Companies & Sectors
Focus areas for new CMD at Coal India

Though India produces more than 520 mt of coal a year, underground mining is said to contribute only 36-40 million tonnes.  This is an area that needs to be explored further

 

Press reports confirm that a section of Coal India Limited (CIL) and Singareni Collieries workers may go on a strike, with effect from 7 January 2015. This is in spite of government entreaties to the trade union leaders to avert the agitation and to discuss the issues on hand. Five trade unions, including INTUC and AITUC have given the strike call to press their demands, which includes a rollback of the denationalisation process of the coal sector and stopping the divestment and restructuring of Coal India. To safeguard the interest of power generators, Coal India has stepped up its supplies, just in case the strike goes on schedule.

 

It is at this important juncture, Suthirth Bhattacharya, an IAS officer who was CMD of Singareni Collieries Co Ltd, has just taken over as the new Chairman and Managing Director of Coal India Ltd, as of Monday, 5th January. He has a heavy work schedule on hand, since CIL was a headless organisation since S Narasing Rao left to be in Telengana.

******************************

BRIEF - Copy out the whole Coal India article word for word. The lines that come next aren't needed.

DATA -
******************************

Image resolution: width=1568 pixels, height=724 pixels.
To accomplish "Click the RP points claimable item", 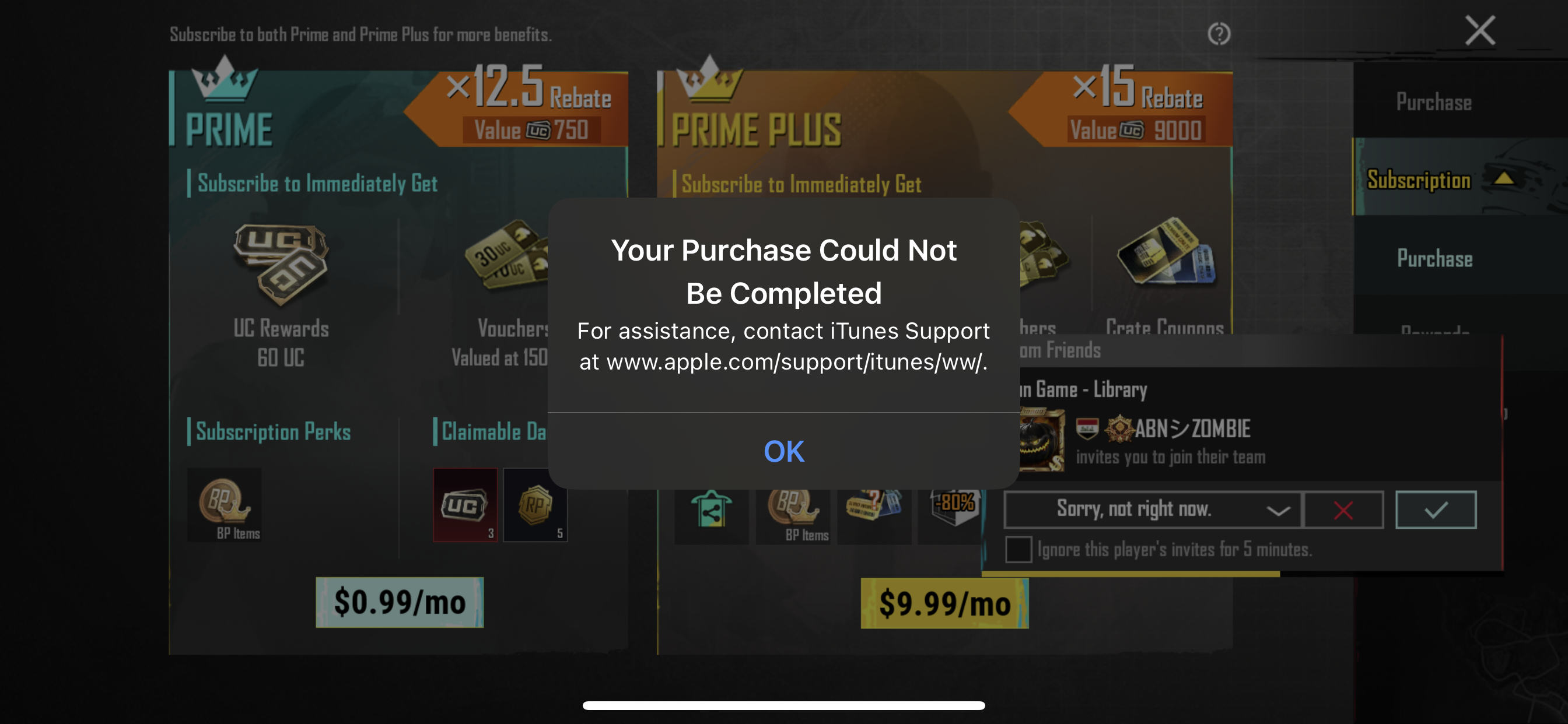I will pyautogui.click(x=535, y=504).
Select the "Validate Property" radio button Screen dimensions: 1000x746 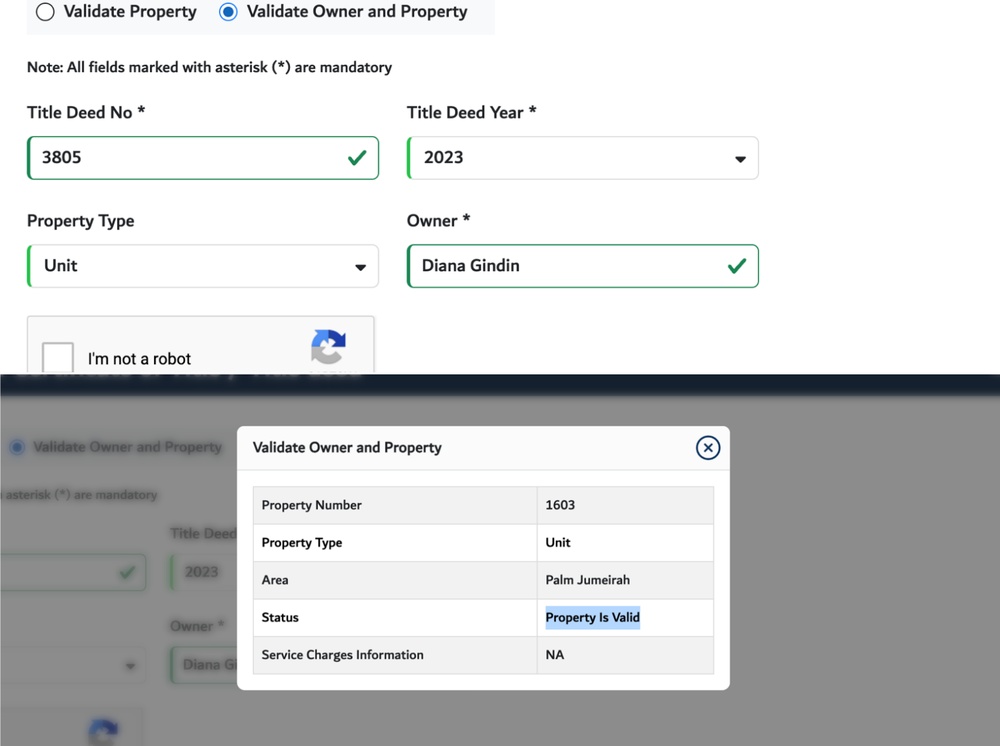tap(45, 12)
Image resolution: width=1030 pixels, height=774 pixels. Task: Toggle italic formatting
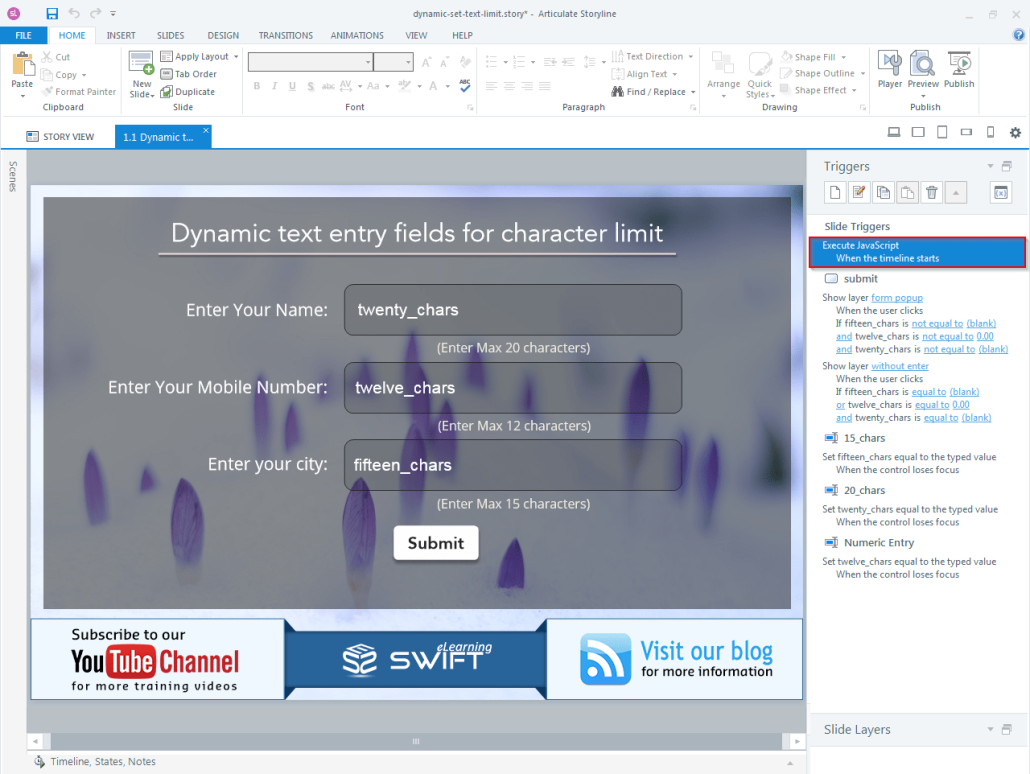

******************************

REPLY TO THE EXERCISE -
Companies & Sectors
Focus areas for new CMD at Coal India

Though India produces more than 520 mt of coal a year, underground mining is said to contribute only 36-40 million tonnes.  This is an area that needs to be explored further

 

Press reports confirm that a section of Coal India Limited (CIL) and Singareni Collieries workers may go on a strike, with effect from 7 January 2015. This is in spite of government entreaties to the trade union leaders to avert the agitation and to discuss the issues on hand. Five trade unions, including INTUC and AITUC have given the strike call to press their demands, which includes a rollback of the denationalisation process of the coal sector and stopping the divestment and restructuring of Coal India. To safeguard the interest of power generators, Coal India has stepped up its supplies, just in case the strike goes on schedule.

 

It is at this important juncture, Suthirth Bhattacharya, an IAS officer who was CMD of Singareni Collieries Co Ltd, has just taken over as the new Chairman and Managing Director of Coal India Ltd, as of Monday, 5th January. He has a heavy work schedule on hand, since CIL was a headless organisation since S Narasing Rao left to be in Telengana.